I have a very active imagination and always have an eye toward the future. Age 40 is closer than I care for – according to my dad, I’m “pushing 40” and I’m not even on the other side of 35! – and 40 seems a good age to set as a milestone for progress. Now, as I take stock of my life and envision what I’d like to achieve, see and do by then, I find myself at a complete loss. If there’s one important lesson I’ve learned about life in my 30+ years, it’s that it’s full of surprises. I may set the framework for what I hope for in my life, but the actual content is harder to predict and I’m mostly okay with that. Some aspects have unfolded in ways I would never have imagined. I would not have predicted that I’d live in Los Angeles for over a decade, quickly tire of Hollywood shenanigans, dump my starving artist life and return to the world of business. I wouldn’t have guessed that today I’d be single, childfree and living in San Francisco working for a tech startup. I enjoy and appreciate my life, but it’s not the one I thought I’d have. At 22, I thought by now – mostly due to the narratives we’re told through books, visual media and society – that I’d be married, have a couple of kids (a boy and a girl, of course) and have a high-powered job doing something worthwhile. I don’t know what’s next though.
A common questions asked by employers is “What is your five-year plan?”, I barely know what I want to do next year! When I attempt to write the story of what life will be like for me at 40, I come up blank. I’m still on the fence about having kids. Some days I want to, other days I don’t and time isn’t on my side, Halle Berry’s amazing uterus notwithstanding. [Though, if I do decide to remain childfree, San Francisco is apparently the best place to do so!] I am realistic enough to consider that I may not find that life partner to share my future with and I have to account for that in my vision. Even my past dreams of owning a home are up in the air. I no longer think about owning a home in the suburbs because the word “suburb” scares me. I don’t know what kind of job I want or in what field. I’d love to live outside of the United States in France or Brazil or many other places and travel the world meeting interesting people and having stimulating experiences. I’d like to be fluent in at least one other language. There is a long list of things I’d like to accomplish, but no comprehensive futuristic story.

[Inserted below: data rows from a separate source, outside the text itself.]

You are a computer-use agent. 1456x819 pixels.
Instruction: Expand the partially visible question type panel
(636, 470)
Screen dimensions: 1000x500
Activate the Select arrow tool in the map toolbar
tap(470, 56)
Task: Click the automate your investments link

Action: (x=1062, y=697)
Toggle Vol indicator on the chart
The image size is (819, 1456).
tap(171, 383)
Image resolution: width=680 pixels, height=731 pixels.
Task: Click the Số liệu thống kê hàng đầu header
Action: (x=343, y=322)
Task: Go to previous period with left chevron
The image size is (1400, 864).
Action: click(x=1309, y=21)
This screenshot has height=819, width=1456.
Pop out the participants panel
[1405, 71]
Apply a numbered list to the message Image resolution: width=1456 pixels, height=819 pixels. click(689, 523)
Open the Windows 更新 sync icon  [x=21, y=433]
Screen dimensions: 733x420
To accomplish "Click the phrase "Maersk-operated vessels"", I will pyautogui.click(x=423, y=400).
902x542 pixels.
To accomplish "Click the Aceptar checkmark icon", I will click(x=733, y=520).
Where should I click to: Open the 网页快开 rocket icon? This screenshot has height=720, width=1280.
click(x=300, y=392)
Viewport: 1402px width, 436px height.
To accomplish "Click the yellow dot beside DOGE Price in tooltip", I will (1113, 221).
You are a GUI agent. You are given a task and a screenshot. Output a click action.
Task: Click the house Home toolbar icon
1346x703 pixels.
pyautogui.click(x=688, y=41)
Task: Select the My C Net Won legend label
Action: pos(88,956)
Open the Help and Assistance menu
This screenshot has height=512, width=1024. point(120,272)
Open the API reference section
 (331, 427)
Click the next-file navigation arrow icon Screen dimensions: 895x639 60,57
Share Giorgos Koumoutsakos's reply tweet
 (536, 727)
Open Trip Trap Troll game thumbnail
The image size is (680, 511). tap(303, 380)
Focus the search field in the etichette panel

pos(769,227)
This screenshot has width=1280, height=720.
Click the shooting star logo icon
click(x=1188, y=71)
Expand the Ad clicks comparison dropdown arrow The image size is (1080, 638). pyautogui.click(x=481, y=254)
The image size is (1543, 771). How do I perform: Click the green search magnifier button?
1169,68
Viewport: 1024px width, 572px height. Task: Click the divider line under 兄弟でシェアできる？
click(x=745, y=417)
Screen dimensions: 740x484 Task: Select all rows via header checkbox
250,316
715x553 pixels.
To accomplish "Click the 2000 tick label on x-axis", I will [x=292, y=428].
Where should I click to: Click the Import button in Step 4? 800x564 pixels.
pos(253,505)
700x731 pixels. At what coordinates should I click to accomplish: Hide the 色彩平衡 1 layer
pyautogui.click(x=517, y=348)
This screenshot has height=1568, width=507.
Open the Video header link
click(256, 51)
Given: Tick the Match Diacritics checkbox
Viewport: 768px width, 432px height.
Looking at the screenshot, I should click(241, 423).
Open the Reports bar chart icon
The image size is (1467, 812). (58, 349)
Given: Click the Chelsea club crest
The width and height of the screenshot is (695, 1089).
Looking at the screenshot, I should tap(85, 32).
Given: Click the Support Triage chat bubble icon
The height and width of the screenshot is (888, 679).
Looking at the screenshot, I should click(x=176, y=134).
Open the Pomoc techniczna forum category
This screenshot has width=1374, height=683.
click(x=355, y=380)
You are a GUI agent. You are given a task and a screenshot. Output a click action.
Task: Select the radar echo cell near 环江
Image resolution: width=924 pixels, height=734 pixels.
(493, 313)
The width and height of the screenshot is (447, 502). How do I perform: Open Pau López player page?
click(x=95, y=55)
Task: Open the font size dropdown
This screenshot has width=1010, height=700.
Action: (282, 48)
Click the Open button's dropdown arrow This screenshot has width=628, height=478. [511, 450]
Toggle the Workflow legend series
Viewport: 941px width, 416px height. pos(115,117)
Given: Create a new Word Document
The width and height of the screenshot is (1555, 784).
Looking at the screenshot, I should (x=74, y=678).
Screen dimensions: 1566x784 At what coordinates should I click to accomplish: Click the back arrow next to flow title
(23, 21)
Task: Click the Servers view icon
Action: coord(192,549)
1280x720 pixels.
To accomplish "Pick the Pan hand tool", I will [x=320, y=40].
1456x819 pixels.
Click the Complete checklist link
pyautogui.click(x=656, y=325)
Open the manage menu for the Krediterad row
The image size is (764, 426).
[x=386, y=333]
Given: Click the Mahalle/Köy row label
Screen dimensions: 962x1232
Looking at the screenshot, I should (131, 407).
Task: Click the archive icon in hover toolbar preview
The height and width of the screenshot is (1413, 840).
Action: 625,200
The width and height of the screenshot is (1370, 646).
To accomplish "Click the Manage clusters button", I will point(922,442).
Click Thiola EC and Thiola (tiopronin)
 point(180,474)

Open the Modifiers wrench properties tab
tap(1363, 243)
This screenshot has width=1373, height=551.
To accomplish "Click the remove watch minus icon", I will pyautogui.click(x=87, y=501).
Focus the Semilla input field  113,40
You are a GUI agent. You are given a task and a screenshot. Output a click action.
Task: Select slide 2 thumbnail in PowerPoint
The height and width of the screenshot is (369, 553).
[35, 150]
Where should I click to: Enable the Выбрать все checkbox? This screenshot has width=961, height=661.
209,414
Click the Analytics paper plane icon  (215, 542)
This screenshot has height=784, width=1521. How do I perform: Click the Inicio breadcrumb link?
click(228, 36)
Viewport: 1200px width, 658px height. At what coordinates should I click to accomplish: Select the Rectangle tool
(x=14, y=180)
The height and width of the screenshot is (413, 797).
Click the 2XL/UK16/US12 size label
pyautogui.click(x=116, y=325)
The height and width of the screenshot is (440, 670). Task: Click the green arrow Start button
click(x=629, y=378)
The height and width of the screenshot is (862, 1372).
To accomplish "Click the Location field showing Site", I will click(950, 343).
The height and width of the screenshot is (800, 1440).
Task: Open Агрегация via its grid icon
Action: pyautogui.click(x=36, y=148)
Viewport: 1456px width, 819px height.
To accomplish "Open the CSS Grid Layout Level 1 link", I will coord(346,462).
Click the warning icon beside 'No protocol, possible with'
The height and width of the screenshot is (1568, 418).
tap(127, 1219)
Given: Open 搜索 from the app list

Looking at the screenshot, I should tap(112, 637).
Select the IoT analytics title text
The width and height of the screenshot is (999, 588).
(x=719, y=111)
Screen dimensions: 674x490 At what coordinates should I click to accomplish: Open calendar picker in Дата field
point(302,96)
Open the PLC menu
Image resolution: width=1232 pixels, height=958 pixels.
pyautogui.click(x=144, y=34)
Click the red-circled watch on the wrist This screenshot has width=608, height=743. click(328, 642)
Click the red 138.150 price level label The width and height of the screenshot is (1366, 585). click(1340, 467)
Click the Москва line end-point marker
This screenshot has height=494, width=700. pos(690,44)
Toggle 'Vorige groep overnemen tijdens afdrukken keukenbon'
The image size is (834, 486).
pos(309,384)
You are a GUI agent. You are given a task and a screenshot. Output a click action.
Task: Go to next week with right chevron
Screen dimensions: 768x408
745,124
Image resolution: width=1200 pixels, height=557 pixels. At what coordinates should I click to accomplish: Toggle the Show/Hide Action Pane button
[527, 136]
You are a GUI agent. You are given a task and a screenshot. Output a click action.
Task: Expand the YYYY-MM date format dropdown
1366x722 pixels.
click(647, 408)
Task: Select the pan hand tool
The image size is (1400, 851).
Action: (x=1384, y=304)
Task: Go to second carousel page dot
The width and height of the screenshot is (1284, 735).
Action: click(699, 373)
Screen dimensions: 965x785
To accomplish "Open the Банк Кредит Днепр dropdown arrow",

For now I’ve come up with simply this:
When I’m 40, I want:
- to be happy;
- to feel proud of my accomplishments;
- to continue having awe-inspiring, thought-provoking experiences;
- to continue learning;
- to feel like I’m progressing as a person;
- to have love in my life, whether that be the love of family and friends or them + life partner and children.;
- to keep traveling internationally (and domestically);
- a dog (and for my current beloved pet to be around and kicking in his geriatric years).
Whatever it takes to get to achieve these things, I’ll set the stage and life can flesh out the script and fill in the cast of characters. My job is to stay focused on my goals and remember as often as I can, not to take the days for granted. Time isn’t going to slow down for me.